For business travellers in Hong Kong hotels, the mobile hotspot recommendation is especially strong. Hotel WiFi concentrates high-value targets in a known location, is often poorly configured in terms of client isolation, and has been the target of sophisticated nation-state attacks (DarkHotel) that specifically target business travellers. The elevated risk profile of hotel networks justifies the minor inconvenience of using mobile data for all work-related tasks during a hotel stay. At HKIA, the Airport_Free_WiFi network is a documented evil twin target due to its known SSID and concentration of international travellers — using your phone's 4G connection through the airport is the recommended approach for any sensitive activity before or after flights.
Your personal hotspot's security depends on its password strength and protocol. Both iOS and Android default to WPA2 encryption with an auto-generated password — this is secure by default, but the auto-generated password may be difficult to type and you may be tempted to simplify it. If you change the password, use a minimum of 12 characters including uppercase, lowercase, numbers, and symbols. A weak hotspot password can be brute-forced by a determined attacker, and your hotspot SSID is visible to anyone scanning for WiFi networks nearby. Use a non-identifying SSID (not your name or phone model) to reduce targeted attention. On iOS 16 and later, you can set the hotspot to use WPA3 in Personal Hotspot settings if both your phone and connecting device support WPA3.
Battery consumption is the main practical limitation of mobile hotspot use. Hotspot mode activates both the cellular radio (continuously transmitting data) and the WiFi radio (broadcasting the hotspot signal), which together consume significantly more battery than normal phone use. For a laptop with active web browsing and occasional video calls, you can expect battery drain of 20–30% per hour of hotspot use depending on network conditions and phone model. For extended hotel stays or long airport sessions, consider a compact portable battery pack (a power bank of 10,000–20,000mAh capacity) to keep your phone charged while acting as a hotspot. Alternatively, some Hong Kong hotel rooms have wired ethernet connections — a wired connection to the hotel network is generally more secure than hotel WiFi but still warrants VPN use.

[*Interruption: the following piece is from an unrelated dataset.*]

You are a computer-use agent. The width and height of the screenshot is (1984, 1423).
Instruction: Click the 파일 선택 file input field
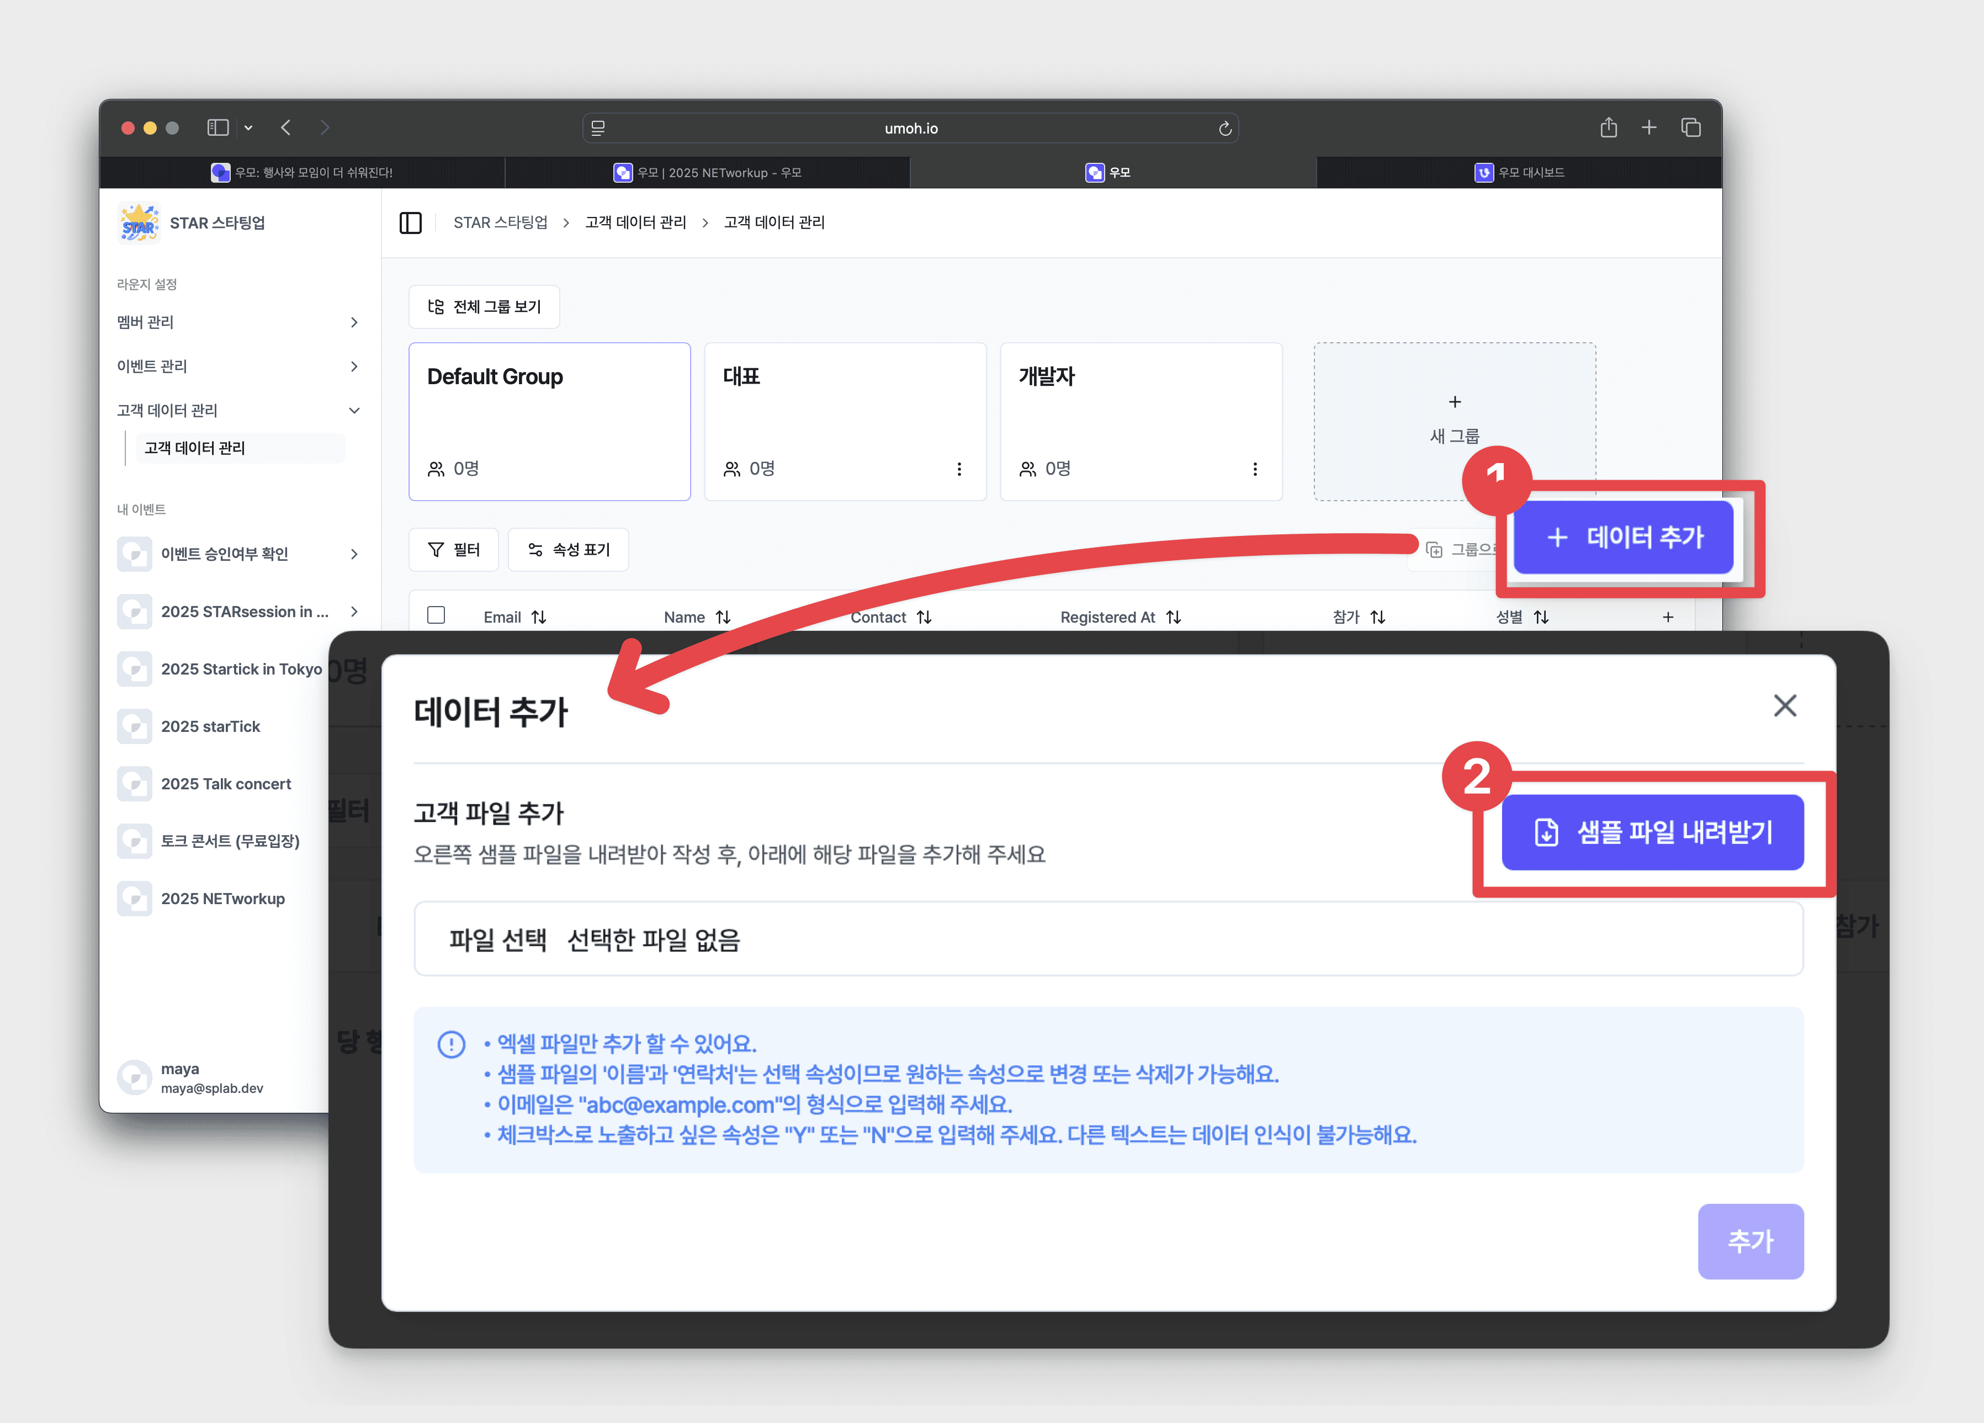coord(497,940)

A mobile hotspot does not provide anonymity or protect you from your carrier. Your carrier sees all traffic that flows through your mobile data connection, can log connection metadata, and is legally required to provide this data to law enforcement on proper request. For ordinary users, carrier-level visibility is not a concern — your carrier is accountable and regulated. If anonymity from your carrier is a requirement, a VPN over mobile data routes your traffic through the VPN server before reaching your carrier's network, obscuring destinations. For most Hong Kong users, the relevant comparison is between the security of personal hotspot (carrier-visible, private network, encrypted cellular connection) and public WiFi (carrier or venue operator visible, shared network, no WiFi-layer encryption) — and personal hotspot wins significantly on all dimensions relevant to public security.